> **Set task A**:
Answer these questions using the interview about landscape and writing. Give each answer on its own line, marked (i), (ii), (iii).
(i) In which region was the writer born and brought up?
(ii) What is the title of the writer's story set in Finland?
(iii) At what hour do some women in the valley get up to deliver lambs in the snow?
> **Set task B**: Extend the interview about landscape and writing, picking up immediately after its final line.

═════ Text provided

Every writer has a tic, a first port of call and for me it’s the landscape. Every environment an author creates means a reader has to believe in it. I want to convince the reader that they are really there with the action. I try with any setting, be it Finland, Mozambique or America, to render it with detail.
I was born and brought up in the Lake District, a region of upland water and farming. There, landscape has to be obeyed and you grow up knowing that the contours of the land matter. My homeland can be a dangerous place. It’s true that the Lakes have a brutish edge: it challenges people. Winter arrives; snow comes in; people fall off the mountain. It’s not a place that’s been wholly tamed.
It has a certain reputation for beauty – and as a seat of romanticism. Before you do anything more modern with it, you have to know the origins of the Lake District. You can’t grow up there without knowing that it was also a place of radical ideas and those radical ideas are important.
AG: Have these difficult landscapes introduced a psychological space too?
Yes, I create survivalist strategies where people are tested, where the urge to keep going comes to the fore. That’s what I’m interested in. People are endlessly capable and surprising, and the drama of these stories moves them to the margins of their personality. They were at a comfortable three; now, in the story, they’re at nine. I like to see what someone’s mettle is – or not.
We live with our quixotic natures. Put in another landscape, characters show their special – horrific sometimes – side. In my story about Finland, “Vuotjärvi”, the woman is suddenly under pressure. Her lover goes for a swim and she imagines him drowning in the strange lake before them. She gets out the boat to look for him – but as so often when the aftermath of an accident is more dangerous than the central action, this woman is creating her own destruction. Does she survive? Do they both perish? We don’t know.
Does your upbringing in Cumbria link you to the people of the past in that world? Or put you in touch with the doughty side of womankind?
I hope to engage in the debate about bringing back big predators to our countryside. It’s happening all over Europe
I would love to think so. I call myself a feminist without reservation. People often say, “I am a feminist, but…” Not me. I believe feminism is a set of intellectual skills for both men and women to use to think about things from certain refractions. The landscape and countryside of my home works strongly here. You look around in the valley and it’s fascinating how many colossally strong women there are – farmers’ wives, women who get up at 4am to go and deliver lambs in the snow on a hillside. Forces of nature, these women can be quite frightening. People think the Lake District is a traditional place, but the women have to work hard there, they pick up and carry with astonishing strength. Farming has always been hard and in some ways it’s getting harder.
What is your relationship to animals? They often appear in your work.
I have always had animals in my life. In the Lakes, they are there, the dogs kept outside but always around. I couldn’t de-populate them in my fiction. I am fascinated by the totemic concept of animals. The stag means something in Britain, alongside the horse, certain birds and once even the wolf. In my work feral characteristics link to humans, they are there in tandem with the character There is a tapestry on the wall in the life of a writer. In mine there are paintings of animals and they all have symbolic reference points – and I update all these.
You don’t become them in an Angela Carter way?

══════════
═════ Raw data

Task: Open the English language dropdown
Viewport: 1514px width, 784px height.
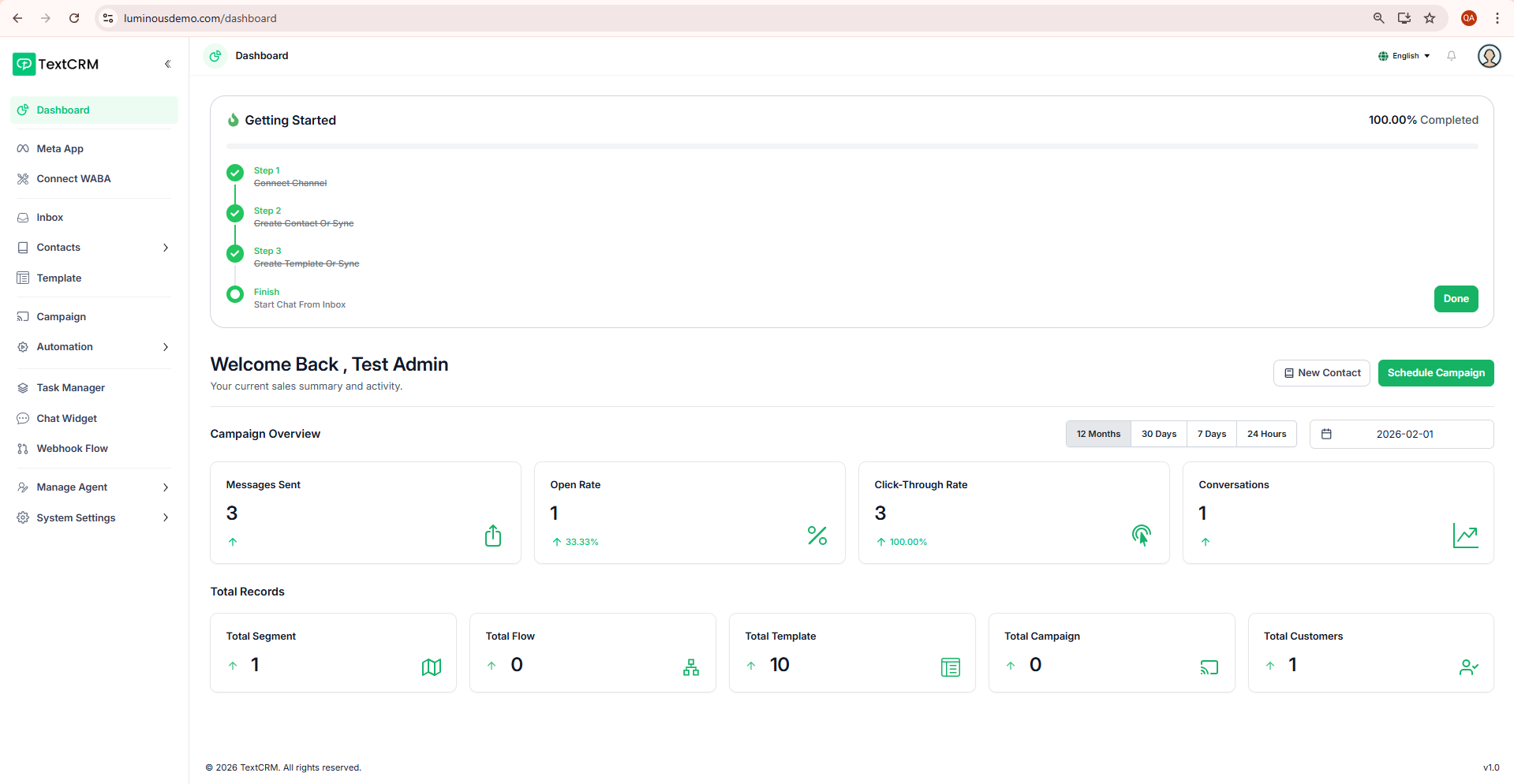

══════════

> **Response A**:
(i) The Lake District
(ii) "Vuotjärvi"
(iii) 4am

> **Response B**:
No, but the animals are linked inexorably to the characters. In the story “Bees”, a farmer’s wife leaves her husband and disappears to London. Once there, she loses her verve, her brio, the red sauce of her self, the heart and all that represents. She feels this power is on the loose and roaming about the countryside setting fire to things. When the fox arrives, the spirit of the wild, she recaptures it and you know she’s going to be fine again. I like those crises. Strange incidents pull you out of your comfort zone, so my characters are often freefalling, falling in love, facing difficulty. The heart of a relationship is where people meet and set aside peripheries, they go for what is happening between them.
The short story is a really good way of exploring a personality. My story “She Murdered Mortal He” opens with a jilted woman walking down a beach. A dog befriends her; she’s fearful of it at first but then takes it along with her. She has had a row with her lover and feels hurt and vengeful. She goes into town and drinks beer with some men. You feel concerned and worried for her. Then she sees the dog again, bloodied. Her lover has gone back, quite naturally, to look for her, and the dog has injured or killed him. The dog has a supernatural kind of role; it’s a familiar to the woman, an agent of her furious thoughts. So at the beginning we feel anxious for her safety but the emphasis changes and by the end she has switched from victim to reckless mental murderess. It shows the trick of a short story scheme. You can flip from one character to another change allegiances and sympathies all in the one form. I like that.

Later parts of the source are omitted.